An aside, because I have to
I spent a couple of years in undergrad at Northwestern running a chemical vapor deposition rig in a chemistry lab. The job was growing graphene (a single-atom-thick sheet of carbon) on various substrates: silicon wafers with a thin oxide, copper foil, nickel foil. The chemistry is, on paper, embarrassingly simple. You pipe argon into a quartz tube as the carrier gas, hydrogen to clean and reduce the substrate surface, and methane as the carbon feedstock. You ramp the substrate to around 1000 °C. The methane cracks on the hot surface, leaves carbon atoms behind, and (if you have done everything right) those atoms organize themselves into a continuous sheet of graphene one atom thick. You cool it, characterize it under Raman and SEM, and write down what happened.
It almost never worked the same way twice.
The same recipe on the same substrate at the same temperature with the same flow rates would give you beautiful continuous graphene one Tuesday, scattered patches of garbage on Wednesday, and bilayer junk on Thursday. We spent months chasing variables: how thick the native oxide on the silicon was, exactly how clean we got the copper, how fast we ramped temperatures, whether the leak rate on the quartz tube had drifted since the last service, whether someone had opened the door to the fume hood at the wrong moment and let in a little extra humidity. The yield was somewhere around one in five runs producing something we could write about.
Now imagine the fab version of this problem. A leading-edge fab runs hundreds of deposition steps on a single wafer (CVD, ALD, PVD, epitaxy), each one needing thickness uniformity better than an angstrom across 300 mm, particle counts below a handful per cm², doping concentrations within tens of parts per million of the recipe, with no drift across months of operation, twenty-four hours a day, on hundreds of wafers a day. They hit 60-80% yield on chips with 80 billion transistors on them.
The respect I have for what TSMC and ASML and Applied Materials actually accomplish has its roots in the fact that I once tried, badly, to do a single layer of it for a couple of years.
The lithography step is the bottleneck
Of all those steps, the one that gets the headlines is photolithography: the step where you actually print the pattern. The reason it matters is geometric. The smallest feature size your lithography can resolve sets the minimum gate length of the transistors, which sets the density and performance of the whole chip.

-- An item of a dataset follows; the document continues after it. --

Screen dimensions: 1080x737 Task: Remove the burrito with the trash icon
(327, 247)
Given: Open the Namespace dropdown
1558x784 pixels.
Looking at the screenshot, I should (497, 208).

For a long time, the industry used deep ultraviolet (DUV) light at 193 nm, generated by an argon-fluoride excimer laser. With clever tricks (immersion lithography, multi-patterning, off-axis illumination), 193 nm lithography pushed all the way down to the 7 nm node. But by the time you're trying to print features smaller than the wavelength of the light by an order of magnitude, you're doing the optical equivalent of carving a watch movement with a chainsaw.
Below the 7 nm node, the industry moved to extreme ultraviolet (EUV) lithography at 13.5 nm. The light is generated by hitting droplets of molten tin with a high-power CO₂ laser at 50,000 times per second. Each strike vaporizes the tin into a plasma that emits a flash of 13.5 nm light, which is then collected, focused through a set of multi-layer molybdenum-silicon mirrors (you can't use lenses, EUV gets absorbed by everything including air), and projected through the reticle (the mask) onto the photoresist on the wafer.
A single EUV lithography machine is the most complex industrial product ever produced. ASML is the only company in the world that makes them. The current generation (the TWINSCAN NXE:3600D) costs around $200 million per machine. The next generation (high-NA EUV, the EXE:5000) is around $370 million. A leading-edge fab needs 20-30 of these machines to be productive.
Numbers that don't fit anywhere else
A few quantitative facts about a modern leading-edge fab that I find never fail to land in conversation:
Water. A single advanced fab consumes around 10 million gallons of ultra-pure water per day. TSMC's total water consumption across all its Taiwan fabs is around 150,000 tons per day (~40 million gallons). This is one reason the recurring Taiwan droughts cause global panic in the chip industry, and one reason TSMC's new fabs (Arizona, Japan, Germany) get sited near reliable water supplies. "Ultra-pure water" here means water purified to >18 megohm-cm resistivity, with total organic carbon below a few parts per billion.
Power. A leading-edge fab draws 100-300 MW of continuous power, depending on size and tooling. The power load is dominated by the air handlers (the cleanroom is overpressurized and filtered constantly), the cooling, the lithography tools, and the wet etch chemistry. A single EUV scanner alone draws around 1.5 MW during exposure.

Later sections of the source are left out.